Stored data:
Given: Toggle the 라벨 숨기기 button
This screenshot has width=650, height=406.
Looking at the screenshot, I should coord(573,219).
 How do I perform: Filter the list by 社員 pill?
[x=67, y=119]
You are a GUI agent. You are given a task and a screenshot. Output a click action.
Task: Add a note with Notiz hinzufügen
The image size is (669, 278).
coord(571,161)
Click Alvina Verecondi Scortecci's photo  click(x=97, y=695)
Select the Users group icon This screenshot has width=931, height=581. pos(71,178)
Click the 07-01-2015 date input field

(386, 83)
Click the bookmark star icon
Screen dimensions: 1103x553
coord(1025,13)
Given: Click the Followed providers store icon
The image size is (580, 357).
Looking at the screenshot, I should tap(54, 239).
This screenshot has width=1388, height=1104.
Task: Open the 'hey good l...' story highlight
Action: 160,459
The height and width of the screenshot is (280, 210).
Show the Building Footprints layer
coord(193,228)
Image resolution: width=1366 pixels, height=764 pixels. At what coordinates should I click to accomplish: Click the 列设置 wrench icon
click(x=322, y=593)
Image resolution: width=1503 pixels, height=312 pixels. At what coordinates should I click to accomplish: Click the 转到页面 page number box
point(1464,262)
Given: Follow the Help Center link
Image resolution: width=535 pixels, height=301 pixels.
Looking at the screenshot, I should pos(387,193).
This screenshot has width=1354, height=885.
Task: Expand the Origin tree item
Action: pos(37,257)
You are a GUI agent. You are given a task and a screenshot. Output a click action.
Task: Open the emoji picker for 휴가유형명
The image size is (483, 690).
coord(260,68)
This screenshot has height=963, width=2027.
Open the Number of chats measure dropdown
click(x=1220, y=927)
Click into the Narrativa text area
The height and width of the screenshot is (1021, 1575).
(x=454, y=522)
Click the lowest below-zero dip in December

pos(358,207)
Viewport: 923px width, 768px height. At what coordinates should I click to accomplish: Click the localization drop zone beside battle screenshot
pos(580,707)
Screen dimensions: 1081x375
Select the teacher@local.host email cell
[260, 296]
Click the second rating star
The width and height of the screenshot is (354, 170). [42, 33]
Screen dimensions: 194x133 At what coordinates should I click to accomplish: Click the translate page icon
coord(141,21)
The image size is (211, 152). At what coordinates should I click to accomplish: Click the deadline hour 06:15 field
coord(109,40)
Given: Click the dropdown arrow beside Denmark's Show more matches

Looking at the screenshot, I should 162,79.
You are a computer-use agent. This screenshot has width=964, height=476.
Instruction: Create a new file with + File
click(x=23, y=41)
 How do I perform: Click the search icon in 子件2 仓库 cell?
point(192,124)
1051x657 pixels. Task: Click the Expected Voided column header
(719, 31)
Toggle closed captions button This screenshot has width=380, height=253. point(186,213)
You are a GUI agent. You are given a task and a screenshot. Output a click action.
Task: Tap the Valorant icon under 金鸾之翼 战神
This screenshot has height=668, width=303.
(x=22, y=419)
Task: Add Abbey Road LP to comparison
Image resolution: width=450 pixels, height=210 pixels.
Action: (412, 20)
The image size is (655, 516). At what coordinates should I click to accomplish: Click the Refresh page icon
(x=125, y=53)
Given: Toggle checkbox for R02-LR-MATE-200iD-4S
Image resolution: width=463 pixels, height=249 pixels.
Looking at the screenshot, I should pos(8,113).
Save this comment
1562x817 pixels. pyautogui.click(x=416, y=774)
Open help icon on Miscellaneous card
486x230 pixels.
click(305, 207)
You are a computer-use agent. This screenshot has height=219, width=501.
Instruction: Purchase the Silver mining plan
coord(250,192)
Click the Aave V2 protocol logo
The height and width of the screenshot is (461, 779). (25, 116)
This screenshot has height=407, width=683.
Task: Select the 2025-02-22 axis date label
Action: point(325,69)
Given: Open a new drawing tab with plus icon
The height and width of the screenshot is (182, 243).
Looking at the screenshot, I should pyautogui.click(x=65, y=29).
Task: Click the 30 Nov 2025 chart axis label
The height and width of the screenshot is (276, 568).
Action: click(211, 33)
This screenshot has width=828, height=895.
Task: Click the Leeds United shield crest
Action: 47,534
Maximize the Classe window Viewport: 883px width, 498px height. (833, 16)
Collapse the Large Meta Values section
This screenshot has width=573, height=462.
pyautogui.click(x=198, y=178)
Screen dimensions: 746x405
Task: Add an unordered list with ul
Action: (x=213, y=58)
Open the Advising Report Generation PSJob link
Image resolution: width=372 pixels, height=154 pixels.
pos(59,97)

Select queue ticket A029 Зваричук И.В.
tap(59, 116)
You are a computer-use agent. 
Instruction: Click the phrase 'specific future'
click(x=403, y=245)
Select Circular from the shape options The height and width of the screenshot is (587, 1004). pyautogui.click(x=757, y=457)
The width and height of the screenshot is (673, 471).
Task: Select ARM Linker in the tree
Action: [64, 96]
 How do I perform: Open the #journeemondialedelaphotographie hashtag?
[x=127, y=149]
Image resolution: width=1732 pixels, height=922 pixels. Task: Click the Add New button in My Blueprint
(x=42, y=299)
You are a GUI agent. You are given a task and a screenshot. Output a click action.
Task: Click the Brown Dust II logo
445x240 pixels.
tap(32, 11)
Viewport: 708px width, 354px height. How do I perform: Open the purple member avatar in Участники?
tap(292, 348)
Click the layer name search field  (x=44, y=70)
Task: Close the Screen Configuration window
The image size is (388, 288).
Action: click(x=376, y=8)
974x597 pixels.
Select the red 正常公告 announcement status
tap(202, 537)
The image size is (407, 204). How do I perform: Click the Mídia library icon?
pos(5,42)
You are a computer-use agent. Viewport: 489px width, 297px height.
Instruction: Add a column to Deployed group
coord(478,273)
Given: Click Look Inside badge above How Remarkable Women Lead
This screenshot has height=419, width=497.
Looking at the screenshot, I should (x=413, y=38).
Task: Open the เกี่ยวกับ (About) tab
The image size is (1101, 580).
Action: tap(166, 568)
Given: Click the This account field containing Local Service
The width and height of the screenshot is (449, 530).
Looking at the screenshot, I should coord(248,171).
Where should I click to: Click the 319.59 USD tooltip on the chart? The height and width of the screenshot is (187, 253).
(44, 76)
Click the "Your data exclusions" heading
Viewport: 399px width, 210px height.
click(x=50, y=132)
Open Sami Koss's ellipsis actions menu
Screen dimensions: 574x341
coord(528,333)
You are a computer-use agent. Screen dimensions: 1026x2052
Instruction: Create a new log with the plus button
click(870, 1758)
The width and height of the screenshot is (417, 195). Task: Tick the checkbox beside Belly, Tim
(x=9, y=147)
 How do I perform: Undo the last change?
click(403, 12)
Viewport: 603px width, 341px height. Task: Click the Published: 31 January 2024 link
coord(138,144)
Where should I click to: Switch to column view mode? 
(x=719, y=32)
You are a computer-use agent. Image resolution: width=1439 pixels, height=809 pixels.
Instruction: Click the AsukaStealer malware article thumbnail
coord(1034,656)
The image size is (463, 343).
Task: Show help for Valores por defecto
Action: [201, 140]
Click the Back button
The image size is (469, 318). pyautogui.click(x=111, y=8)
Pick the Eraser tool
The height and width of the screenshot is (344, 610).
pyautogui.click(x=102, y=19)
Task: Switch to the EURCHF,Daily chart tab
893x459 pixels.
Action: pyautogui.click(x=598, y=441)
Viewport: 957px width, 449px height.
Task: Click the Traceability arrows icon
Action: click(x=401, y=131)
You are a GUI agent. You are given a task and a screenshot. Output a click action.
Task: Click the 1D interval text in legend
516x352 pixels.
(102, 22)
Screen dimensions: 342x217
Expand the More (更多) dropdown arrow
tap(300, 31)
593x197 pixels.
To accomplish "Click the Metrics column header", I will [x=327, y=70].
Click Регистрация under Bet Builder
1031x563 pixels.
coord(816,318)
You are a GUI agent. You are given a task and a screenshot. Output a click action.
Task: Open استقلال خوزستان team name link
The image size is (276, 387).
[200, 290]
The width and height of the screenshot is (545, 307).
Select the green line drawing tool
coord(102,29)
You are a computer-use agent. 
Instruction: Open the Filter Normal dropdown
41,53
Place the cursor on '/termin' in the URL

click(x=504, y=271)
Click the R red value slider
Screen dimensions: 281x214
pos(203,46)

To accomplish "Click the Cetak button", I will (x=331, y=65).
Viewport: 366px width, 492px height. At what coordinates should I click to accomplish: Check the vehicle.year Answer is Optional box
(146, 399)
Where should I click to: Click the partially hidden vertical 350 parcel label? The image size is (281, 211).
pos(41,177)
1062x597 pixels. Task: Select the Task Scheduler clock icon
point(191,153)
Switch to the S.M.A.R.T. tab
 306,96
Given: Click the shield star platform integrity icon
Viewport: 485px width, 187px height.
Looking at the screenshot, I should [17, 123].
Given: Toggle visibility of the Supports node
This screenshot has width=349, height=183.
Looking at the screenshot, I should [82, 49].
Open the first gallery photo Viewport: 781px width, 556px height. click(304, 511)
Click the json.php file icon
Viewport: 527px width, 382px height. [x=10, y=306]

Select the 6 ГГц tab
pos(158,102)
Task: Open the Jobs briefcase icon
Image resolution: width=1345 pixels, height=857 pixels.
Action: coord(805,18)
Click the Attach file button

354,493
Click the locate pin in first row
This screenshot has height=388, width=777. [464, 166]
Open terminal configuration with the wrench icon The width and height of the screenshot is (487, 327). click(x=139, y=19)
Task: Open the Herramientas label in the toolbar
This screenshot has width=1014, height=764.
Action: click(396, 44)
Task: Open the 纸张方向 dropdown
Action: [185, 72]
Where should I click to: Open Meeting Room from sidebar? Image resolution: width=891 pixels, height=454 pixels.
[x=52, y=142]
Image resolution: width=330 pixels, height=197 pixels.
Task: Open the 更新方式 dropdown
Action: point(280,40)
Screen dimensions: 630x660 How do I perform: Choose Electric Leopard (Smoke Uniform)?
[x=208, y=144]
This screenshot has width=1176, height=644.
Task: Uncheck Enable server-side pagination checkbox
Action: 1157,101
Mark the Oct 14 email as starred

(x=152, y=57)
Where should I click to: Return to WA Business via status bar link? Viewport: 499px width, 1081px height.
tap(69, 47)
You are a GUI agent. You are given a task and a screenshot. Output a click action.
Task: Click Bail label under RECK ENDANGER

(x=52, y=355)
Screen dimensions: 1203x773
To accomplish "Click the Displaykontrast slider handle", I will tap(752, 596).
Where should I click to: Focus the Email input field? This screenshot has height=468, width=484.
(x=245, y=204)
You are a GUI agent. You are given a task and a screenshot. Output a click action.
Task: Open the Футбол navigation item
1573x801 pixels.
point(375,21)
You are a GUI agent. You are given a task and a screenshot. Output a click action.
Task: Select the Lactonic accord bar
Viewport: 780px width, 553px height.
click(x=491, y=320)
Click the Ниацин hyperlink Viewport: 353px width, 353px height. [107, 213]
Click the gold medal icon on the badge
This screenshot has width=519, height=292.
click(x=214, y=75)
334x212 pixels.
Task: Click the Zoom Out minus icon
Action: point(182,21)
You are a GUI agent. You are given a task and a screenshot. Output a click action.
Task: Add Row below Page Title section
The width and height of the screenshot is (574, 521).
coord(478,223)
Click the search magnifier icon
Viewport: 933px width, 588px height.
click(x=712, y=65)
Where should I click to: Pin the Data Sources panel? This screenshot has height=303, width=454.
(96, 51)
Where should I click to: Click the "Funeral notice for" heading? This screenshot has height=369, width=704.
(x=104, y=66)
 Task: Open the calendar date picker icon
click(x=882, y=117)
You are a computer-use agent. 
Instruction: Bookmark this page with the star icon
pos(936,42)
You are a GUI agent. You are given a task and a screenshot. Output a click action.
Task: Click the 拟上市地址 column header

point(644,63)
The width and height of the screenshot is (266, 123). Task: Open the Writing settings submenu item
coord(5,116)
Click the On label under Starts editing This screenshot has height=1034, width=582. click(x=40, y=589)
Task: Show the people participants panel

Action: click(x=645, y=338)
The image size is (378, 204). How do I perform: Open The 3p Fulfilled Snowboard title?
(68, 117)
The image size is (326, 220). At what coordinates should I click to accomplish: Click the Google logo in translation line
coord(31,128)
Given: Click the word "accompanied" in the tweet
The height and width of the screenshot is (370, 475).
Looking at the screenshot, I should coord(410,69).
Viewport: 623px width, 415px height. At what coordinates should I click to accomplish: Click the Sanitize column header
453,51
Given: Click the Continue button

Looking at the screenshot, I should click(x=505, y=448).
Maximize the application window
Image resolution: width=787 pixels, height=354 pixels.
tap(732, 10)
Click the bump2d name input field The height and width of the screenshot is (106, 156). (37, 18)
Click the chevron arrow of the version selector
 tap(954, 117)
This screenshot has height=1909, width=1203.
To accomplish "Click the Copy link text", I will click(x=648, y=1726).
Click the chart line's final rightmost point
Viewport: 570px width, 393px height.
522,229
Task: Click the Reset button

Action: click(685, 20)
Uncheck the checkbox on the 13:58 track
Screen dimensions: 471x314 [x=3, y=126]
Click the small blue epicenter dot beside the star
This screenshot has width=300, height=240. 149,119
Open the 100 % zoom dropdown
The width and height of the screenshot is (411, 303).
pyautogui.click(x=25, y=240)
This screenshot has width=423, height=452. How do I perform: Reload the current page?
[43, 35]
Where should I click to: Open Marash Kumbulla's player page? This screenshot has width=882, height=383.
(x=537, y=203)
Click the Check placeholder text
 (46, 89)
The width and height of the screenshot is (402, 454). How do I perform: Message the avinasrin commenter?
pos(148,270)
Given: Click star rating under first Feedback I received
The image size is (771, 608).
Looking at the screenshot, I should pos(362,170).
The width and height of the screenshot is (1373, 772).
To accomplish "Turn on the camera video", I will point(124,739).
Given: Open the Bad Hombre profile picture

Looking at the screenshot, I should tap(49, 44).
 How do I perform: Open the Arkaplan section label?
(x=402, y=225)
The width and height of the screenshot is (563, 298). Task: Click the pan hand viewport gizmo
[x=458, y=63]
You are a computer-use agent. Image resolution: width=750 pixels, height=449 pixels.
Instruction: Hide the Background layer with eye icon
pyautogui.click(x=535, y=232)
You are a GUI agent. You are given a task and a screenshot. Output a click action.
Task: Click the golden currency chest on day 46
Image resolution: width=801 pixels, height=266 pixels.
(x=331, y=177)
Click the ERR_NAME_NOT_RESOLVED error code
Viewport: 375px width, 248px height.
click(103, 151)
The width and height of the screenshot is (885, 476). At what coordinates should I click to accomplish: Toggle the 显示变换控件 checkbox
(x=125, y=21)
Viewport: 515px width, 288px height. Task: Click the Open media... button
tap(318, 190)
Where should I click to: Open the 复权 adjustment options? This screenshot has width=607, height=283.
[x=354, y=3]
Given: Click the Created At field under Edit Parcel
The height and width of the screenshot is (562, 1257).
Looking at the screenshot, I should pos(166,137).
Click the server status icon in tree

EXERCISE DETAILS: Write out the records above exactly, from the opening line to the line with "Given: Follow the Help Center link", including both, with nothing added.

TASK RESULT:
Given: Toggle the 라벨 숨기기 button
This screenshot has width=650, height=406.
Looking at the screenshot, I should coord(573,219).
 How do I perform: Filter the list by 社員 pill?
[x=67, y=119]
You are a GUI agent. You are given a task and a screenshot. Output a click action.
Task: Add a note with Notiz hinzufügen
The image size is (669, 278).
coord(571,161)
Click Alvina Verecondi Scortecci's photo  click(x=97, y=695)
Select the Users group icon This screenshot has width=931, height=581. pos(71,178)
Click the 07-01-2015 date input field

(386, 83)
Click the bookmark star icon
Screen dimensions: 1103x553
coord(1025,13)
Given: Click the Followed providers store icon
The image size is (580, 357).
Looking at the screenshot, I should tap(54, 239).
This screenshot has width=1388, height=1104.
Task: Open the 'hey good l...' story highlight
Action: 160,459
The height and width of the screenshot is (280, 210).
Show the Building Footprints layer
coord(193,228)
Image resolution: width=1366 pixels, height=764 pixels. At what coordinates should I click to accomplish: Click the 列设置 wrench icon
click(x=322, y=593)
Image resolution: width=1503 pixels, height=312 pixels. At what coordinates should I click to accomplish: Click the 转到页面 page number box
point(1464,262)
Given: Follow the Help Center link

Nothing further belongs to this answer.